SEC Seeks To Gag Ray Rogers on Coca-Cola

It’s a remarkable letter — dated April 1, 2013.

From Nicholas Panos, an attorney with the Office of Mergers and Acquisitions at the Securities and Exchange Commission (SEC).

To Ray Rogers, a veteran corporate campaigner and director of Corporate Campaign and the Campaign to Stop Killer Coke.

In the letter, Panos calls on Rogers to delete portions of the Killer Coke web site that are critical of Coca Cola.

Rogers, who runs his campaigns on a shoestring out of his offices in Brooklyn, New York, started the Campaign to Stop Killer Coke in 2003 to hold Coke’s “bottlers and subsidiaries accountable and to end the gruesome cycle of violence and collaboration with paramilitary thugs, particularly in Colombia.”

“These atrocities include the systematic intimidation, kidnapping, torture and murder of union leaders and members of their families in efforts to crush their unions,” Rogers says. “In countries like Colombia and Guatemala, a strong union can mean the difference between life and death for people who dare to challenge corporate and political abuses.”

Rogers thinks that someone called on Panos to write a letter to Rogers to try and shut him up.

“I asked Panos who called him, and he wouldn’t say who called him,” Rogers says.

Panos, in his letter to Rogers, writes that “we note the assertion that readers of your newsletter might have concerns about the way Coca-Cola abuses people and the environment.”

“Similar inflammatory statements may be found at other locations on your website, such as under the heading ‘upcoming events,’” Panos wrote. “Note (b) to Rule 14a-9 prohibits the making of statements that allege improper or illegal conduct absent a factual foundation. Please delete these statements from the website and future solicitations, or provide us with the factual foundation in support.”

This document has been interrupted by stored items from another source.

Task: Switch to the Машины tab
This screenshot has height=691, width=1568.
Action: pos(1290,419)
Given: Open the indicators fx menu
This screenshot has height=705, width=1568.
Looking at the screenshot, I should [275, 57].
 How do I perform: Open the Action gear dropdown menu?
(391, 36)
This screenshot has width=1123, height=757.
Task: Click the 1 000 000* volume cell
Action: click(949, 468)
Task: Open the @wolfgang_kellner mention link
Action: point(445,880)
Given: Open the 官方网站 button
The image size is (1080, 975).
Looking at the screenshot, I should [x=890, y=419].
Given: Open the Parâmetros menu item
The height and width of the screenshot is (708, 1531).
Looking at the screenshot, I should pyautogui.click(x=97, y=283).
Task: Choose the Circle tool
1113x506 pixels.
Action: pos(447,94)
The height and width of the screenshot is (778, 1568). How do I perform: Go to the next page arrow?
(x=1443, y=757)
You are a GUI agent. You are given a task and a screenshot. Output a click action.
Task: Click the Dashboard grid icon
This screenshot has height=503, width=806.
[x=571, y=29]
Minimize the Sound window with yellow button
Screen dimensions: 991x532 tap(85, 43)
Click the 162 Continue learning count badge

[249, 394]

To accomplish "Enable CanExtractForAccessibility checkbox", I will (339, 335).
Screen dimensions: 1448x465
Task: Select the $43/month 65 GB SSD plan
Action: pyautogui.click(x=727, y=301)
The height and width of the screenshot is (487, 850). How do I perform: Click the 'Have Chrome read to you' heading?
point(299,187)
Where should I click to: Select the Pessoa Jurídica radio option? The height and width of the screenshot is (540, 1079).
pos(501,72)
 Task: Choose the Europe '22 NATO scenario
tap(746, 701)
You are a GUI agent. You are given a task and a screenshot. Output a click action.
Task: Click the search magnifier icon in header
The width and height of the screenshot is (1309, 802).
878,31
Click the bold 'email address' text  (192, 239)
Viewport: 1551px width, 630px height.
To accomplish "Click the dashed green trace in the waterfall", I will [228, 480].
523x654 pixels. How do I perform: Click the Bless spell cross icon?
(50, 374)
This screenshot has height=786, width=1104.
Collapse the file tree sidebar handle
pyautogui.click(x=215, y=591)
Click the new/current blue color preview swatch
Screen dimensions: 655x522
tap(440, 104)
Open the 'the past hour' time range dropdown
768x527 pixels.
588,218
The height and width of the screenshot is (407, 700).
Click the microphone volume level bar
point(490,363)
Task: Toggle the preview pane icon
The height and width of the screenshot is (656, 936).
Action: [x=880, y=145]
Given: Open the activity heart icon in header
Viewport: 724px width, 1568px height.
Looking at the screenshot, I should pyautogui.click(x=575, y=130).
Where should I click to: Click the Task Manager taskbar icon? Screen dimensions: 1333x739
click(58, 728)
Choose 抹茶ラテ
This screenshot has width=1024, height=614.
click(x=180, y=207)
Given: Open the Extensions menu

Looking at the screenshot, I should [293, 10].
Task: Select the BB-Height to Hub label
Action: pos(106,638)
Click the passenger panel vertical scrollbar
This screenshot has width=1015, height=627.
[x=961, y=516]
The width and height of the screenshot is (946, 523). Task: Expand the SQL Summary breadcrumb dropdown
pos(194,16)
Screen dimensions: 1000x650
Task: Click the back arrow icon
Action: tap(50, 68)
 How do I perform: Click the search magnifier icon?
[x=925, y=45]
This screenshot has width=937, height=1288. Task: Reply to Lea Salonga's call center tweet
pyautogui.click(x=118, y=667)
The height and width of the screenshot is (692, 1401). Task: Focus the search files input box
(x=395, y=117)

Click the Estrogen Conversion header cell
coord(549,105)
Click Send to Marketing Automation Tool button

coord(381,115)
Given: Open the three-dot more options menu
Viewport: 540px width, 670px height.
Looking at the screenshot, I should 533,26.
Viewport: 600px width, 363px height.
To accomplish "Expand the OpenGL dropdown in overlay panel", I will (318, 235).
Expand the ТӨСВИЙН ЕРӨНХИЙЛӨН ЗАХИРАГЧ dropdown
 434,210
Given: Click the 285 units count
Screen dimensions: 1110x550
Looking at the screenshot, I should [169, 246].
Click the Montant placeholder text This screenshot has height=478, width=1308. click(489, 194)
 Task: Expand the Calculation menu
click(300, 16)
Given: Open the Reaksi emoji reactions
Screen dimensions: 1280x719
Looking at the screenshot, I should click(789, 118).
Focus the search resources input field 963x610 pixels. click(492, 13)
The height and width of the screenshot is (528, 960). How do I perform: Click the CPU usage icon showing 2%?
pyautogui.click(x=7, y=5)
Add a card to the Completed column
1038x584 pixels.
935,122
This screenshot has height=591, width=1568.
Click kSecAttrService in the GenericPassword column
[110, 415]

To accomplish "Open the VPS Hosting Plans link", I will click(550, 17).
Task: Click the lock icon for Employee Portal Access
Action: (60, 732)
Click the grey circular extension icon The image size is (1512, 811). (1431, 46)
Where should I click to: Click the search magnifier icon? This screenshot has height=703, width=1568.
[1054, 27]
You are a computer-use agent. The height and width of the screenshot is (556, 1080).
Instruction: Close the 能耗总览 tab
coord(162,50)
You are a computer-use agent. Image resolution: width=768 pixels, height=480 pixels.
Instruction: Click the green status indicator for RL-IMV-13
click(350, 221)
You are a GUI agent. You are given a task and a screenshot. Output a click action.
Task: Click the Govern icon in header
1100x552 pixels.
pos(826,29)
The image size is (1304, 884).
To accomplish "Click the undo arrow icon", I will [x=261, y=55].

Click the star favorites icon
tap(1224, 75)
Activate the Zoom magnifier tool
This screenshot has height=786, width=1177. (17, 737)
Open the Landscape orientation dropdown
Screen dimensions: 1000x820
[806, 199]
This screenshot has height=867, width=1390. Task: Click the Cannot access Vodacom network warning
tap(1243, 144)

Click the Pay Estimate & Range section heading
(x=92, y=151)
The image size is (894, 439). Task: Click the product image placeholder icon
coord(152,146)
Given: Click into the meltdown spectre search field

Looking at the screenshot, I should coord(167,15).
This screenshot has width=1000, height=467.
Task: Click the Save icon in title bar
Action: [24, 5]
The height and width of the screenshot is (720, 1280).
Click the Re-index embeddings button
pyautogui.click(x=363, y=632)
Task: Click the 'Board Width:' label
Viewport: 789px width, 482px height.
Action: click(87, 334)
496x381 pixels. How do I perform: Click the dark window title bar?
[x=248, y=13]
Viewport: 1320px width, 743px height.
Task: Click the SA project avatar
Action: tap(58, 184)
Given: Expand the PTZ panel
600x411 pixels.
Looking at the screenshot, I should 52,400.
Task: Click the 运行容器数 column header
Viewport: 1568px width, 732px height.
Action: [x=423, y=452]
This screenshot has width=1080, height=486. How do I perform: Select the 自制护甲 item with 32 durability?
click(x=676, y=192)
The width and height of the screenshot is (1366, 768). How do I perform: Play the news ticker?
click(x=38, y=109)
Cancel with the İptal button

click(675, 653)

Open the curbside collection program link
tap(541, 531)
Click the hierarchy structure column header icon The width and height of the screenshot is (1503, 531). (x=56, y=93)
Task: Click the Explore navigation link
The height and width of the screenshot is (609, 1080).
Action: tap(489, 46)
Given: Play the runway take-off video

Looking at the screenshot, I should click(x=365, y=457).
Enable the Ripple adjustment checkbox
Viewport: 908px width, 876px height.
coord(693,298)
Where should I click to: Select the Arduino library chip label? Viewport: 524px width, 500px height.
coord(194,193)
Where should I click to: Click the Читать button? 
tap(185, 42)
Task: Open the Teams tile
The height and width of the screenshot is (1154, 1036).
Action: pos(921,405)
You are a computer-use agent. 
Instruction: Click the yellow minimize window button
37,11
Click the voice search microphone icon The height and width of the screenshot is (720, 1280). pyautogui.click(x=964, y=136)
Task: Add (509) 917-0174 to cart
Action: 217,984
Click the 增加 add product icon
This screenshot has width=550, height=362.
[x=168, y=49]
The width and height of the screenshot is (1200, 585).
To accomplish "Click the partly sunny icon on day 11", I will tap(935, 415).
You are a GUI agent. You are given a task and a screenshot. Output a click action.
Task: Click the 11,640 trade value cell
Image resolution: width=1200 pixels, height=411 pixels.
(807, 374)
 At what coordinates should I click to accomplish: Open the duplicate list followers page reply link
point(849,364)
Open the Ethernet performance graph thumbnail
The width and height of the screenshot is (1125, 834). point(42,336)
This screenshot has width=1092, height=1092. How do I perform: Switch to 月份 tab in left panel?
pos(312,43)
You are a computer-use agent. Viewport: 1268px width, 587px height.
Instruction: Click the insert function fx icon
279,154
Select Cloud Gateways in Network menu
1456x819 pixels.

We wanted to ask Panos about the letter to Rogers, but SEC spokesperson Christina D’Amico said — “The letter speaks for itself.”

On Killer Coke’s “upcoming events” page, Rogers solicits the public for proxies to attend Coca Cola’s April 24 annual meeting in Atlanta.

“The Campaign to Stop Killer Coke plans to confront the company over their abysmal human rights and environmental record once again and we need your help,” Rogers writes on the page.

Panos says that if you are soliciting proxies to attend an annual meeting, you have to abide by SEC’s rules.

Which means no statements that allege “improper or illegal conduct absent a factual foundation.”

Rogers obliged with six pages of what he considers factual foundation.

Rogers writes in a letter to Panos dated April 15, 2013 that he doesn’t believe his organization has violated SEC rules “by gathering a small number of admissions to the Coca-Cola Company’s annual shareholders’ meeting in order to challenge the company’s widespread labor, human rights and environmental abuses and aggressive marketing to children of unhealthy beverages that fuel the childhood obesity, high blood pressure and diabetes epidemics.”

Rogers goes on to say that “all these abuses have been well-documented in books, reports, films, articles, lawsuits and first-person accounts.”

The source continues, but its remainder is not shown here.